Остановившись и припомнив, что в подпитии уже целовался с Анюткой Варвариной на Петькино восемнадцатилетие, охваченный вдруг неутоленным ночным желанием, он наклонился и покровительственно поцеловал ее прямо в губки бантиком, пытаясь повторить тот шаловливый поцелуй, сорванный украдкой, в темноте. Вышло, однако, совсем иное. Девушка рванулась вдруг ему навстречу, привстала на носочки и, охватив его свободной от кошелки рукой за шею, припала к его губам, не дыша, притянула к себе, впилась так жарко, что губы его мимовольно ответили на ее порывы. Два молодых приказчика у дверей лавки заухали, засвистели, забили в ладоши. Когда дыхание ее иссякло, Анютка отшатнулась, закрыла рдеющее лицо рукой и побежала прочь, позабыв про лавку и покупки, болтая плетенкой, смешно вскидывая по сторонам белые валенки с черными галошками. Проводив ее взглядом, Костя вознамерился было разобраться с наглыми приказчиками, да те предусмотрительно скрылись в лавке. Оставшись один на улице, недоумевая, как же это могло случиться, молодой Кричевский, трогая горящие губы пальцами, в смятенных чувствах побрел в больницу, которая была уже в двух шагах от него. Свора приблудных больничных псов на заднем дворе встретила его, как доброго знакомого, виляя разномастными хвостами.

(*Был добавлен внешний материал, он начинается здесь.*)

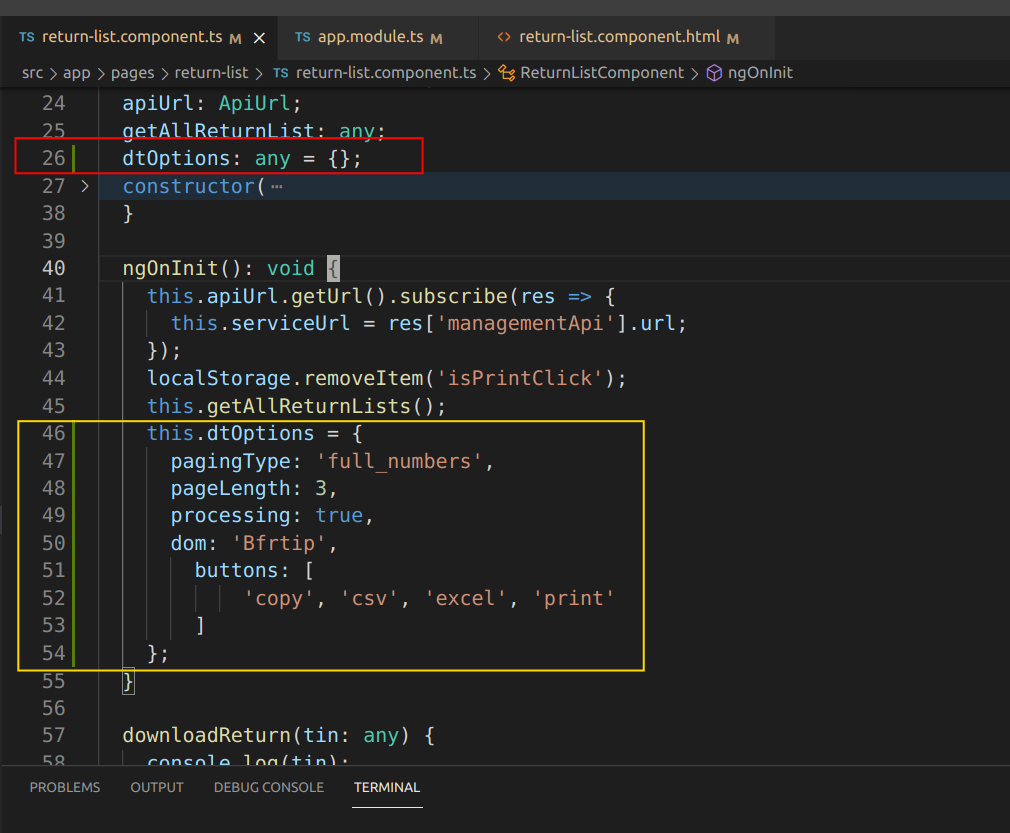1010x833 pixels.
Task: Click app in the breadcrumb path
Action: (77, 72)
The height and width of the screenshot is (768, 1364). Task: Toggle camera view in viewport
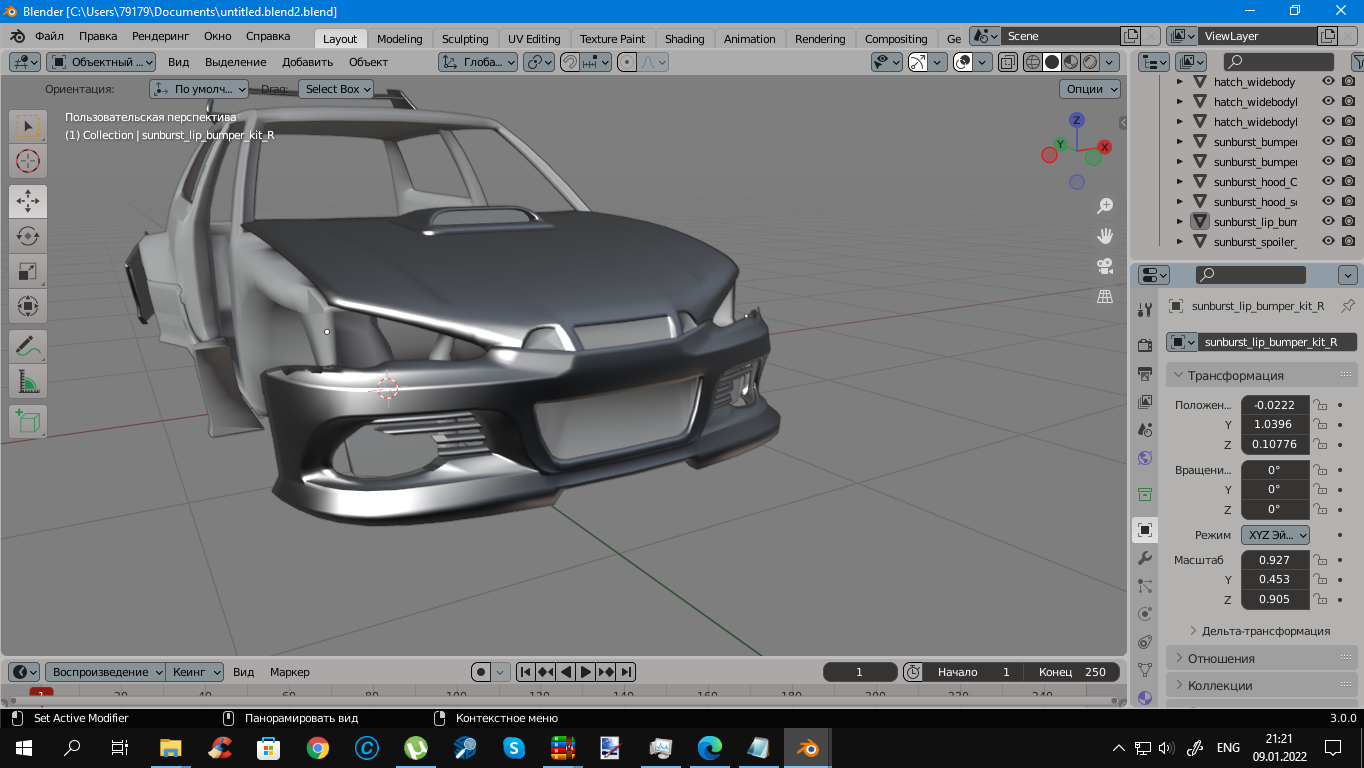coord(1105,266)
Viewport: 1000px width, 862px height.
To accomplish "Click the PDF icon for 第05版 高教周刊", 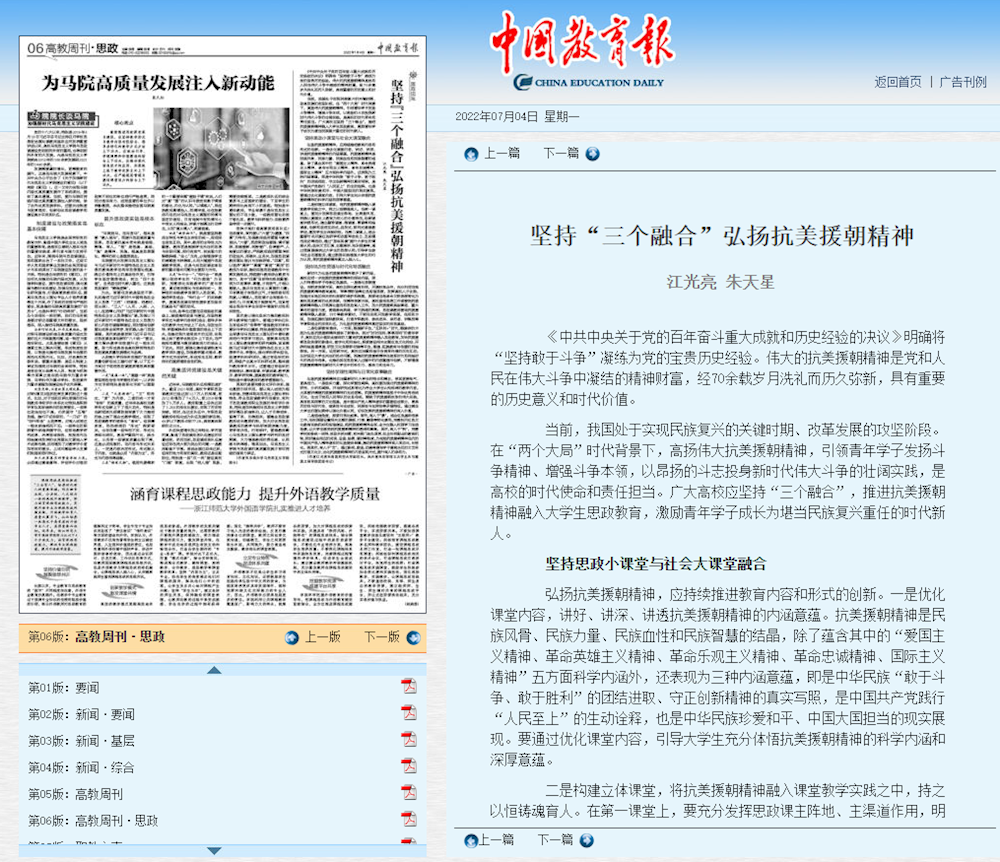I will click(x=408, y=793).
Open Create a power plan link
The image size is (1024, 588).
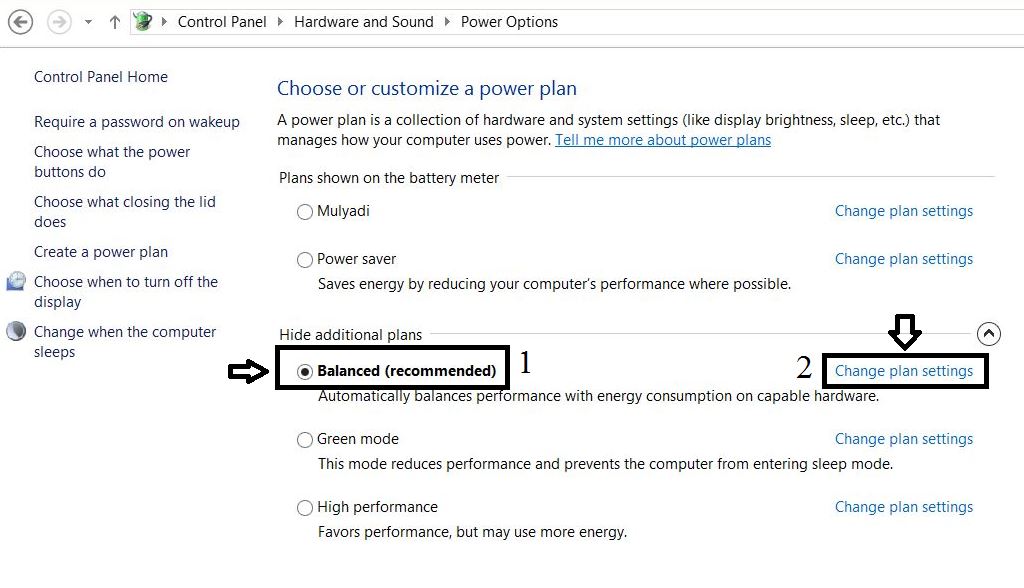pos(101,252)
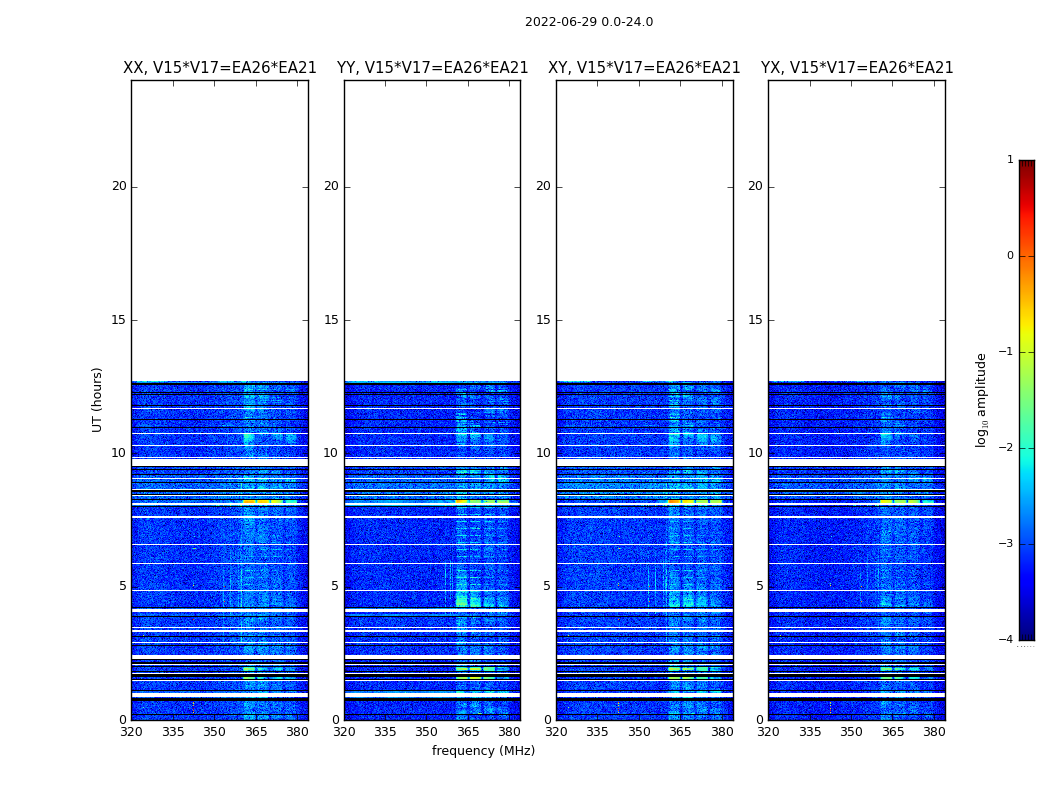Click the colorbar tick label -3
Screen dimensions: 1050x800
1007,544
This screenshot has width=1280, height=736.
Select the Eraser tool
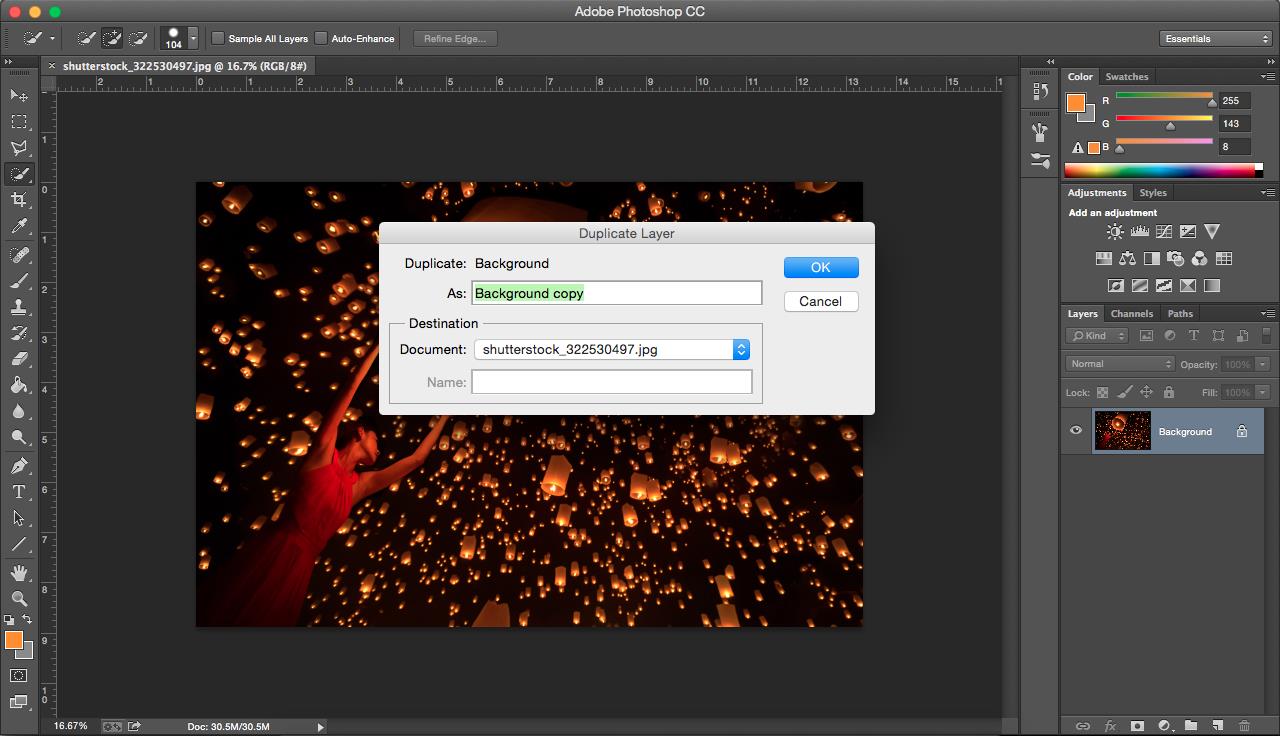click(x=19, y=359)
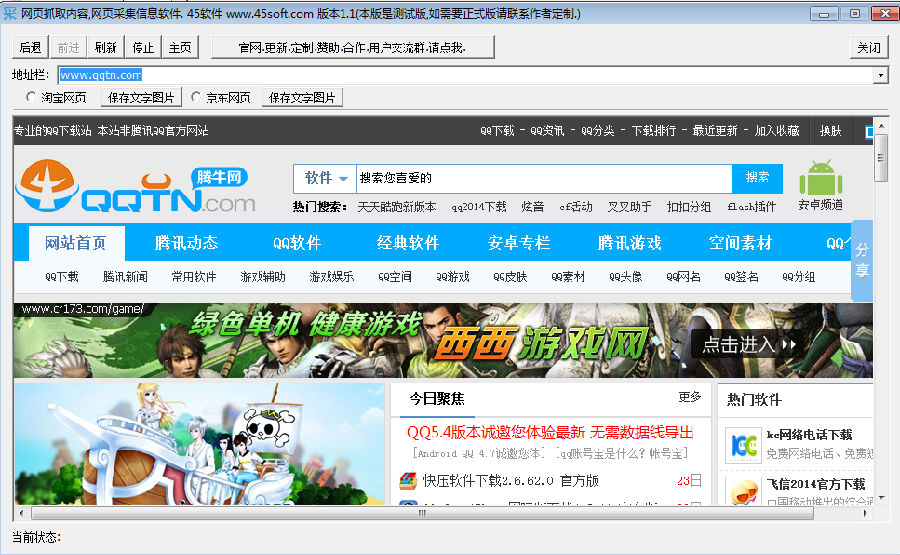900x555 pixels.
Task: Select the 淘宝网页 radio button
Action: click(32, 97)
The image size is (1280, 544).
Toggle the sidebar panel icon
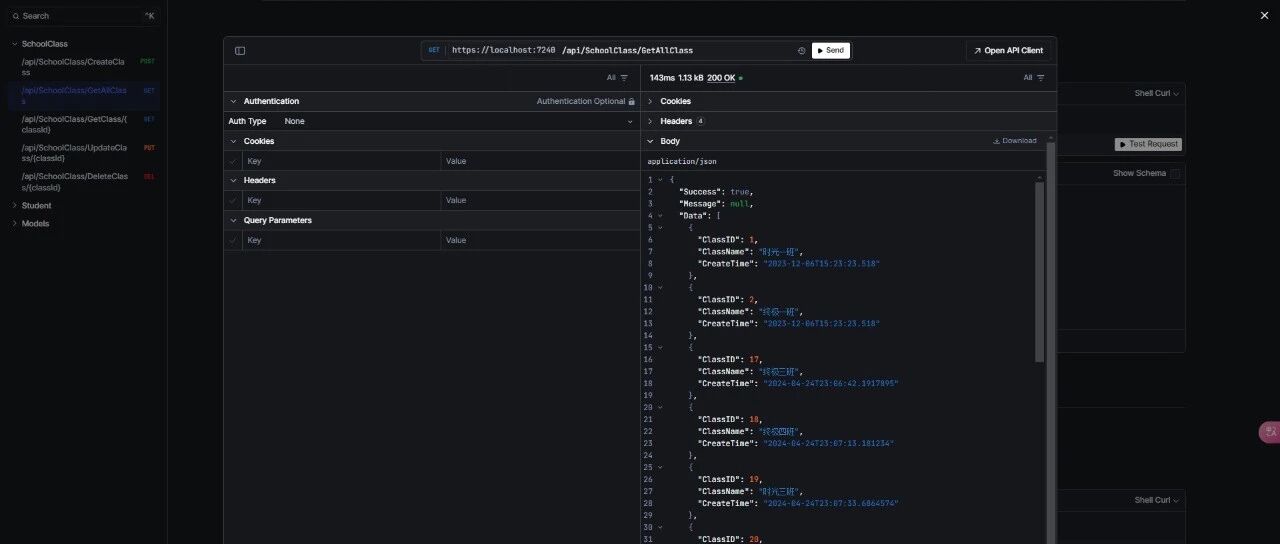[240, 51]
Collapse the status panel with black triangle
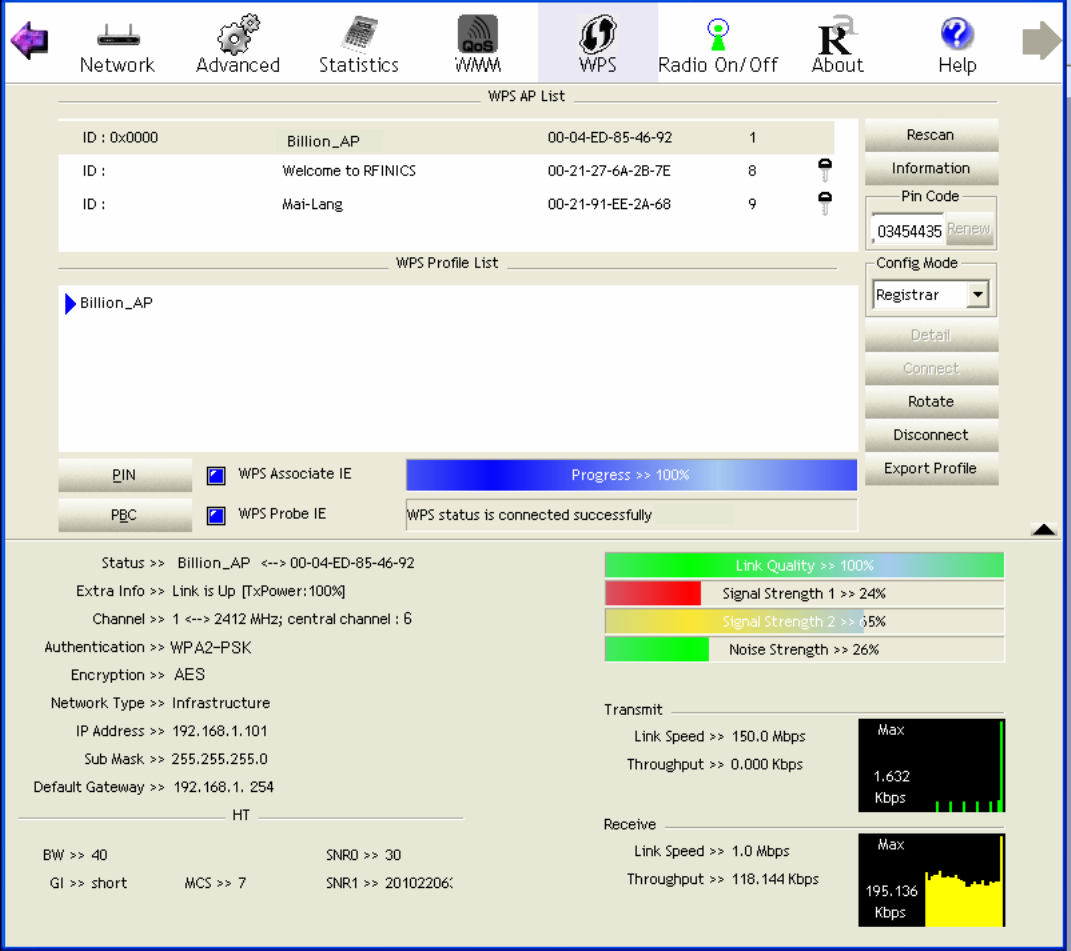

Потрепав под челюстью и за ушами своих любимцев, Костик осторожно, чтобы не столкнуться ненароком с папенькой, с черного хода проник в больницу, в которой практически вырос. Избегая встречи с персоналом, который весь знал его с малолетства, помощник станового пристава на цыпочках поднялся на второй этаж, где лежали тяжелобольные и где располагалась палата раненого инженера Лейхфельда, и едва завернул за угол беленого коридора, сразу столкнулся с маленьким доктором Гейкингом, желчным и недовольным, по обыкновению.